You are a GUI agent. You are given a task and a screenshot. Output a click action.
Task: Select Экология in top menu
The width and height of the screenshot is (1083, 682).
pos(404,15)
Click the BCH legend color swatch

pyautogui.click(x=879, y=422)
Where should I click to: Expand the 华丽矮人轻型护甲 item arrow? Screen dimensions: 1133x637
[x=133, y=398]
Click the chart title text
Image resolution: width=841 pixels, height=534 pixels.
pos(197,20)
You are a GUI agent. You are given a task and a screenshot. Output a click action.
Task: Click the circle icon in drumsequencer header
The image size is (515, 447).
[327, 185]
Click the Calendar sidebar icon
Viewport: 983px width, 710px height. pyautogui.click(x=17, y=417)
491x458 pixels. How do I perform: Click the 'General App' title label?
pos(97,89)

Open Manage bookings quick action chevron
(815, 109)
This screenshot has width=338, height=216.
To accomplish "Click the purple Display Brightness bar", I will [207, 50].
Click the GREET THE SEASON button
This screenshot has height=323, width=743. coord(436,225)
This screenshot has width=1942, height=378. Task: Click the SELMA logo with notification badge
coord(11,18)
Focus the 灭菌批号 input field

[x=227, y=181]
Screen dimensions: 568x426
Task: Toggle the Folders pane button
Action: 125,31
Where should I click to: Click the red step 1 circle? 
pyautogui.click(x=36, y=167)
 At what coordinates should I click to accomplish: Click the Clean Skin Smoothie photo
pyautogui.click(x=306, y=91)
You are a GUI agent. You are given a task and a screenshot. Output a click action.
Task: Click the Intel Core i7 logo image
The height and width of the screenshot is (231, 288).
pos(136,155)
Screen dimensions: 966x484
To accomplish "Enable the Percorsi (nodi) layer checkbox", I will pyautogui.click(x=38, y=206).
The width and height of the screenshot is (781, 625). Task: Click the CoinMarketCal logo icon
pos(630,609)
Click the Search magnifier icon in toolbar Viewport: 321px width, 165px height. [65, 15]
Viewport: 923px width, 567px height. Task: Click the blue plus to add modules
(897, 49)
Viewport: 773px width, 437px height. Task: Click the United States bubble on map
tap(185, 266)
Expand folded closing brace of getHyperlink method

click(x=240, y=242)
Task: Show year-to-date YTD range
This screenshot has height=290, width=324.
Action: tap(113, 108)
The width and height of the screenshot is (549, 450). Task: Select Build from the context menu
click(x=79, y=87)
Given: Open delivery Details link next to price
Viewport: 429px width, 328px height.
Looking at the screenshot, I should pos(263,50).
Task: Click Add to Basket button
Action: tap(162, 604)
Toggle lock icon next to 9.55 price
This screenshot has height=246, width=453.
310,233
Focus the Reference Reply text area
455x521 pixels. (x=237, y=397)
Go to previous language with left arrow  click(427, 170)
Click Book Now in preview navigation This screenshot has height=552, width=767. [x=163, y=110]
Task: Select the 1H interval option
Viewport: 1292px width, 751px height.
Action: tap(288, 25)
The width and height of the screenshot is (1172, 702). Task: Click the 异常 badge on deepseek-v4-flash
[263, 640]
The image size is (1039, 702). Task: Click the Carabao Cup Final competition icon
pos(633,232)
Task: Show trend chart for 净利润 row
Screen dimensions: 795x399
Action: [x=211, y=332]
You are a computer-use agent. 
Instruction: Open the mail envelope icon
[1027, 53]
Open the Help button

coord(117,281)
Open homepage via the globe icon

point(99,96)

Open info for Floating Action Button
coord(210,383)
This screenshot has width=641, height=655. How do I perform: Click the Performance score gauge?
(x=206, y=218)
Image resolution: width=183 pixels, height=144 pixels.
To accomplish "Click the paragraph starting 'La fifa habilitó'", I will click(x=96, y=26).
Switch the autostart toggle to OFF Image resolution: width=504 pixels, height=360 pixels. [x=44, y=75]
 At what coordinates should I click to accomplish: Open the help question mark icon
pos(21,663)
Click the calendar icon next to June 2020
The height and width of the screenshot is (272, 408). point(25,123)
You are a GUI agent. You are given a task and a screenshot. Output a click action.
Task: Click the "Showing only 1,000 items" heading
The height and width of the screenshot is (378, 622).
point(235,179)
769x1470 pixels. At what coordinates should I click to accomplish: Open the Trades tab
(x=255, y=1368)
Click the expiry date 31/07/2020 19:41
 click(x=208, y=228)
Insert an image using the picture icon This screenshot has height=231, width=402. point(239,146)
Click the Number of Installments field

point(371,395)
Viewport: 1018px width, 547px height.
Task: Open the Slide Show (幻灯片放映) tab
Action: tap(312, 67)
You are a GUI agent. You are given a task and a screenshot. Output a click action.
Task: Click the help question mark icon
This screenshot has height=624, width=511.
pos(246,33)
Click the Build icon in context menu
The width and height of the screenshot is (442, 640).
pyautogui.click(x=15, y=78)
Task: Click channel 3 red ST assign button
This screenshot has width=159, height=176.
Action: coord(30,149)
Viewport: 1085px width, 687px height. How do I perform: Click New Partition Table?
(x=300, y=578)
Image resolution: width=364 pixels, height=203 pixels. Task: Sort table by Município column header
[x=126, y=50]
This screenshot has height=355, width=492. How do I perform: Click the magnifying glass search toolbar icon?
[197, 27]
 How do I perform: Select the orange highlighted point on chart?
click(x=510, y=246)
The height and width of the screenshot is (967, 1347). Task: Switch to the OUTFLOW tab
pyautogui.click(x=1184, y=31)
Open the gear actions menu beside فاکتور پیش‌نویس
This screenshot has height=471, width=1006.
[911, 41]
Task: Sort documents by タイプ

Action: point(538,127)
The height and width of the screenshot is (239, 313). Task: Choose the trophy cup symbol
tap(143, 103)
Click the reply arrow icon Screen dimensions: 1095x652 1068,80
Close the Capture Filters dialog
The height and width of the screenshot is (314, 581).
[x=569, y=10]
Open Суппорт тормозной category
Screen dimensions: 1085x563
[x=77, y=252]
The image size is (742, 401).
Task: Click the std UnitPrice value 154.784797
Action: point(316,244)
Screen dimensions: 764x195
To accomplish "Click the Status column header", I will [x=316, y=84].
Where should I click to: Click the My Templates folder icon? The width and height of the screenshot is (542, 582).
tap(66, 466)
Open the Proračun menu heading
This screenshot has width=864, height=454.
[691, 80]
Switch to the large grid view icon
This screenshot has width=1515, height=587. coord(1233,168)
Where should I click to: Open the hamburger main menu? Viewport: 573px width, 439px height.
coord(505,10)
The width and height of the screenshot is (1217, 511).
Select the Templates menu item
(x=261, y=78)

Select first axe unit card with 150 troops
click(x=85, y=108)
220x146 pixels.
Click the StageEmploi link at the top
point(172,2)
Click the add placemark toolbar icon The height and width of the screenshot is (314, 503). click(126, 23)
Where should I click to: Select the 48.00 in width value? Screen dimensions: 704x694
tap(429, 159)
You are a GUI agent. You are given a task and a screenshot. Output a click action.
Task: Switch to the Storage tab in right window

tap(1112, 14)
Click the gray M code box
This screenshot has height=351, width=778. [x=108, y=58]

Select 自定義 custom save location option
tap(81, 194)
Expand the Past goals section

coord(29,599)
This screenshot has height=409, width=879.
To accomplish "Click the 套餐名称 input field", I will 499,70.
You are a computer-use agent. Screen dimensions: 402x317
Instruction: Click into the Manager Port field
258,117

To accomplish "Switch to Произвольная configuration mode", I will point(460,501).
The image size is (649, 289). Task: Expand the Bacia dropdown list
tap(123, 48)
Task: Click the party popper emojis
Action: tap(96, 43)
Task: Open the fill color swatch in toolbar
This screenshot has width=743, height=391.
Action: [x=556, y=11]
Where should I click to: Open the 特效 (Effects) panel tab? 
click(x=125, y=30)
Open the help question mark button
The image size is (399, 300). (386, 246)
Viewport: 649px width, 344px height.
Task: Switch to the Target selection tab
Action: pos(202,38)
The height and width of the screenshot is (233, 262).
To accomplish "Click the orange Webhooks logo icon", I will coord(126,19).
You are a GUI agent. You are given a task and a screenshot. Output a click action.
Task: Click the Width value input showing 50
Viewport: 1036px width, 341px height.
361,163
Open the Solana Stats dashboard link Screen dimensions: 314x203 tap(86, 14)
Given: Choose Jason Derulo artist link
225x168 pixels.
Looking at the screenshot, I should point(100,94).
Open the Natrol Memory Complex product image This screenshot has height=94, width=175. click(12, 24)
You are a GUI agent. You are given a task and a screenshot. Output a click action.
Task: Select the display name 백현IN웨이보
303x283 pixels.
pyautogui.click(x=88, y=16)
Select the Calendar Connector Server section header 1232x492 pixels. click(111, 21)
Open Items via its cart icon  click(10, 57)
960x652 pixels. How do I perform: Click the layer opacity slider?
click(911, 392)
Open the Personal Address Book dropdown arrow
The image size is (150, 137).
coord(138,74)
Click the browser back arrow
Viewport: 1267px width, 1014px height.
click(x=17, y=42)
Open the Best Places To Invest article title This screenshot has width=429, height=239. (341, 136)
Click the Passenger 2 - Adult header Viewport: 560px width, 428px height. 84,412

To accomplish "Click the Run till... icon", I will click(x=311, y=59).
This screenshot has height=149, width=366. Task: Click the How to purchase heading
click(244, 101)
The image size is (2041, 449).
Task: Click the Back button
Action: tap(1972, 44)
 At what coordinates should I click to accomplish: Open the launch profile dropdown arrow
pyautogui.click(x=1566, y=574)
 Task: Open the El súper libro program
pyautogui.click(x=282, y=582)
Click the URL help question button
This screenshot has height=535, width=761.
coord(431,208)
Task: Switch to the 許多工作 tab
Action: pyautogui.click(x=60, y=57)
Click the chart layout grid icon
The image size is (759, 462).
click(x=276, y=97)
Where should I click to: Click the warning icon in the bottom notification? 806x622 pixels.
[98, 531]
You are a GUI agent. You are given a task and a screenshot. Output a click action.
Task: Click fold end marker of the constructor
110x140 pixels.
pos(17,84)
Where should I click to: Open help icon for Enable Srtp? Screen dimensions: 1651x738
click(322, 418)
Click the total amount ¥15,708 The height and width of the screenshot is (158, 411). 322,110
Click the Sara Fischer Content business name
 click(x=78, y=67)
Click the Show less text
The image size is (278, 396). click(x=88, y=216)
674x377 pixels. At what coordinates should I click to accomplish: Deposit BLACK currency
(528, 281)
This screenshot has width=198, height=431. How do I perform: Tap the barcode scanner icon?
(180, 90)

+ + +

**WHAT YOU WILL DO:** Would you output, from the records above, exactly the run of lines that starts at the line containing "This screenshot has height=624, width=511." and ends at the line containing "Click the add", and only that run?

**ANSWER AREA:**
This screenshot has height=624, width=511.
pos(246,33)
Click the Build icon in context menu
The width and height of the screenshot is (442, 640).
pyautogui.click(x=15, y=78)
Task: Click channel 3 red ST assign button
This screenshot has width=159, height=176.
Action: coord(30,149)
Viewport: 1085px width, 687px height. How do I perform: Click New Partition Table?
(x=300, y=578)
Image resolution: width=364 pixels, height=203 pixels. Task: Sort table by Município column header
[x=126, y=50]
This screenshot has height=355, width=492. How do I perform: Click the magnifying glass search toolbar icon?
[197, 27]
 How do I perform: Select the orange highlighted point on chart?
click(x=510, y=246)
The height and width of the screenshot is (967, 1347). Task: Switch to the OUTFLOW tab
pyautogui.click(x=1184, y=31)
Open the gear actions menu beside فاکتور پیش‌نویس
This screenshot has height=471, width=1006.
[911, 41]
Task: Sort documents by タイプ

Action: point(538,127)
The height and width of the screenshot is (239, 313). Task: Choose the trophy cup symbol
tap(143, 103)
Click the reply arrow icon Screen dimensions: 1095x652 1068,80
Close the Capture Filters dialog
The height and width of the screenshot is (314, 581).
[x=569, y=10]
Open Суппорт тормозной category
Screen dimensions: 1085x563
[x=77, y=252]
The image size is (742, 401).
Task: Click the std UnitPrice value 154.784797
Action: point(316,244)
Screen dimensions: 764x195
To accomplish "Click the Status column header", I will [x=316, y=84].
Where should I click to: Click the My Templates folder icon? The width and height of the screenshot is (542, 582).
tap(66, 466)
Open the Proračun menu heading
This screenshot has width=864, height=454.
[691, 80]
Switch to the large grid view icon
This screenshot has width=1515, height=587. coord(1233,168)
Where should I click to: Open the hamburger main menu? Viewport: 573px width, 439px height.
coord(505,10)
The width and height of the screenshot is (1217, 511).
Select the Templates menu item
(x=261, y=78)

Select first axe unit card with 150 troops
click(x=85, y=108)
220x146 pixels.
Click the StageEmploi link at the top
point(172,2)
Click the add placemark toolbar icon The height and width of the screenshot is (314, 503). click(126, 23)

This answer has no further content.